### Your assignment
For each line of the data that includes the word "will", copy the line.

### Information shown
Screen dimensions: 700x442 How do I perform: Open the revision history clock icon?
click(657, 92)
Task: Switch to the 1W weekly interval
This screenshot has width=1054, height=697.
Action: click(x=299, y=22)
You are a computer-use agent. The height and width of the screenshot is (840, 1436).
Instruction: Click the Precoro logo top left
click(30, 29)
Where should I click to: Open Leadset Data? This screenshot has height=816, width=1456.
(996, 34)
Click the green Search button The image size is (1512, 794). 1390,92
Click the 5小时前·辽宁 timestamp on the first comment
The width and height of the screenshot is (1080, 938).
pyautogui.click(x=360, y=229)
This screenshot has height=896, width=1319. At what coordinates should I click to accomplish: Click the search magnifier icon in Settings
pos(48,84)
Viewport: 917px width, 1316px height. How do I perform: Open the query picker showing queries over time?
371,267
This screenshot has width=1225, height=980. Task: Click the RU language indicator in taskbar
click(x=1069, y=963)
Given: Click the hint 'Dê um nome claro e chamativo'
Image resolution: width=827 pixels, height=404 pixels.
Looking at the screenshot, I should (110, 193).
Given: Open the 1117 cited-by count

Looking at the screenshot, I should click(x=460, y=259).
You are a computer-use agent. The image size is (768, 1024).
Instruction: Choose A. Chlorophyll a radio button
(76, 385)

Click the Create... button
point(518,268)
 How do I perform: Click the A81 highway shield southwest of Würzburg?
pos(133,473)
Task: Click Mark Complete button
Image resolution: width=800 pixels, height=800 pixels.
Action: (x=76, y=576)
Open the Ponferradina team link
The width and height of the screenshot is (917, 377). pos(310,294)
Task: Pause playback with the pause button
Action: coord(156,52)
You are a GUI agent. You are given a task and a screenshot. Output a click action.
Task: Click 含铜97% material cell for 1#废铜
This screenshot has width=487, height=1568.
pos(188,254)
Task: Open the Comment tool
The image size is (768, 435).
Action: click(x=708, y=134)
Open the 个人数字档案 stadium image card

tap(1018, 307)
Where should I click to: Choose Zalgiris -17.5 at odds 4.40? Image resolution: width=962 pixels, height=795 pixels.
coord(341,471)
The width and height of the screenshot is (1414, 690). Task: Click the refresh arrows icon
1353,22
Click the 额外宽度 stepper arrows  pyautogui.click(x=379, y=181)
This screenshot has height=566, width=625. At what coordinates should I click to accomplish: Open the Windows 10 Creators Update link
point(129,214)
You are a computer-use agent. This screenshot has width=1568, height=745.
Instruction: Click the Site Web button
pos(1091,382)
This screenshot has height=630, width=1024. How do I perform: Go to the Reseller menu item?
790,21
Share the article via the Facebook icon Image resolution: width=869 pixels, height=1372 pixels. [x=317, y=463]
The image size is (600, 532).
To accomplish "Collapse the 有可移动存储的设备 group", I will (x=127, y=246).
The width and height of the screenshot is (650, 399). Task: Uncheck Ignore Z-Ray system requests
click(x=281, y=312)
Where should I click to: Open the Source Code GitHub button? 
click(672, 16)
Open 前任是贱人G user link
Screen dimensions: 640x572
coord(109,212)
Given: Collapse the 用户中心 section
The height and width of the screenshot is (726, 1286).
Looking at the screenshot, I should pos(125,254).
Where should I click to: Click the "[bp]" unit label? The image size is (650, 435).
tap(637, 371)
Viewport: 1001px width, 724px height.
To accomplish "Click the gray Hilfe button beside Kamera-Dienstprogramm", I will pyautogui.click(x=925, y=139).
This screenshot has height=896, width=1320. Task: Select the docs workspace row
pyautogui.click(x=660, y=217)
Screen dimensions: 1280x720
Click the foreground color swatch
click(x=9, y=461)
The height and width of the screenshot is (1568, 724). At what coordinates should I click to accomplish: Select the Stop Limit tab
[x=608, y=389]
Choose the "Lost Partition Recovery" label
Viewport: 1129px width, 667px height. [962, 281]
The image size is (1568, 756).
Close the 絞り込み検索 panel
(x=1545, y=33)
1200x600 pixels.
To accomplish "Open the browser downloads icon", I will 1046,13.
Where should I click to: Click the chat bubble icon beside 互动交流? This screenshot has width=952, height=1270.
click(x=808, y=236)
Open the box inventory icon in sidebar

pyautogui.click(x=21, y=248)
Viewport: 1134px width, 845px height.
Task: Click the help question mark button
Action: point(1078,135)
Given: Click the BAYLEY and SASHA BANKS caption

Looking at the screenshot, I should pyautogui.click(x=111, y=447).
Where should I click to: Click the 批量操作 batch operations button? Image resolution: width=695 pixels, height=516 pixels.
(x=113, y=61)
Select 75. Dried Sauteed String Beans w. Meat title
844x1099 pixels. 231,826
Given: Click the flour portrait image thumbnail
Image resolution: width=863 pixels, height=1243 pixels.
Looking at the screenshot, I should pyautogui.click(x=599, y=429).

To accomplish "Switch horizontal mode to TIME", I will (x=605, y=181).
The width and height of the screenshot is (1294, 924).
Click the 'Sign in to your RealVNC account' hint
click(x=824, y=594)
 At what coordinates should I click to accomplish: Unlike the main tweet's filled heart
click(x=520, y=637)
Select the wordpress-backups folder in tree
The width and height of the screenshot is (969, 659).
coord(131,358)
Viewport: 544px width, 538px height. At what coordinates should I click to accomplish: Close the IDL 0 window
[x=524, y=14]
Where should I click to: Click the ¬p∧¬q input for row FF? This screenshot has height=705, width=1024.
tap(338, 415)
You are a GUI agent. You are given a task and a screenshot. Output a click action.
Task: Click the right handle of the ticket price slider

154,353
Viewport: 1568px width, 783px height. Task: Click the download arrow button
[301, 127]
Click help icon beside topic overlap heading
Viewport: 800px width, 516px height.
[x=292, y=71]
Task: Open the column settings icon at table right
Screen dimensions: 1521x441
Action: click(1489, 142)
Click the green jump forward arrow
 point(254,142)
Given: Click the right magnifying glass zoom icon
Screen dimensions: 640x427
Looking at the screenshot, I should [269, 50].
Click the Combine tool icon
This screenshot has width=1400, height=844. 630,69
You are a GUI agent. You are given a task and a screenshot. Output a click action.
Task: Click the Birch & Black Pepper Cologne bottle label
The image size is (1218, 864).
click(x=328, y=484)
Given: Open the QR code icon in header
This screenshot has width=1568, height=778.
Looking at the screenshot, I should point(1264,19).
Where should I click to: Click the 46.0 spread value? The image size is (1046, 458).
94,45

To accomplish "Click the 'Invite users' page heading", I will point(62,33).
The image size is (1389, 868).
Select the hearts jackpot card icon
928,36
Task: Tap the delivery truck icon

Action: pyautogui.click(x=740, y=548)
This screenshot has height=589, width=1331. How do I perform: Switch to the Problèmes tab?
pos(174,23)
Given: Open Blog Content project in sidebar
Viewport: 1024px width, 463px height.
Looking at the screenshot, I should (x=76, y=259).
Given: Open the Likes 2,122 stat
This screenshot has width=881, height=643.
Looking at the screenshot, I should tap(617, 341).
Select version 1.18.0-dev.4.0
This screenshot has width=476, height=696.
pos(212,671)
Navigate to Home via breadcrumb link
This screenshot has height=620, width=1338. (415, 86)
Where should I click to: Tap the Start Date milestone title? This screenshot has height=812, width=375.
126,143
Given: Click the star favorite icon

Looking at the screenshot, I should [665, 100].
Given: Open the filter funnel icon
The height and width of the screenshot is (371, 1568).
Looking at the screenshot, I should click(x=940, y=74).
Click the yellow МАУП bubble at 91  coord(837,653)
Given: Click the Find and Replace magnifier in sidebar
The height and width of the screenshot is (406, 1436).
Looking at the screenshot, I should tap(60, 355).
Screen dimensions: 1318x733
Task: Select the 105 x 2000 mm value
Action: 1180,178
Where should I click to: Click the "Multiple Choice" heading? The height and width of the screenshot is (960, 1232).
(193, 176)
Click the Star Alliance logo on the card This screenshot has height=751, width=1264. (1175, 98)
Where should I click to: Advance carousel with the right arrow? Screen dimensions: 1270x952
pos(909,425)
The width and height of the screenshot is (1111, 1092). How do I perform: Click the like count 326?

### Result of the exercise
To accomplish "Collapse the 有可移动存储的设备 group", I will (x=127, y=246).
To accomplish "Click the gray Hilfe button beside Kamera-Dienstprogramm", I will pyautogui.click(x=925, y=139).
To accomplish "Open the browser downloads icon", I will 1046,13.
To accomplish "Switch horizontal mode to TIME", I will (x=605, y=181).
To accomplish "Click the 'Invite users' page heading", I will point(62,33).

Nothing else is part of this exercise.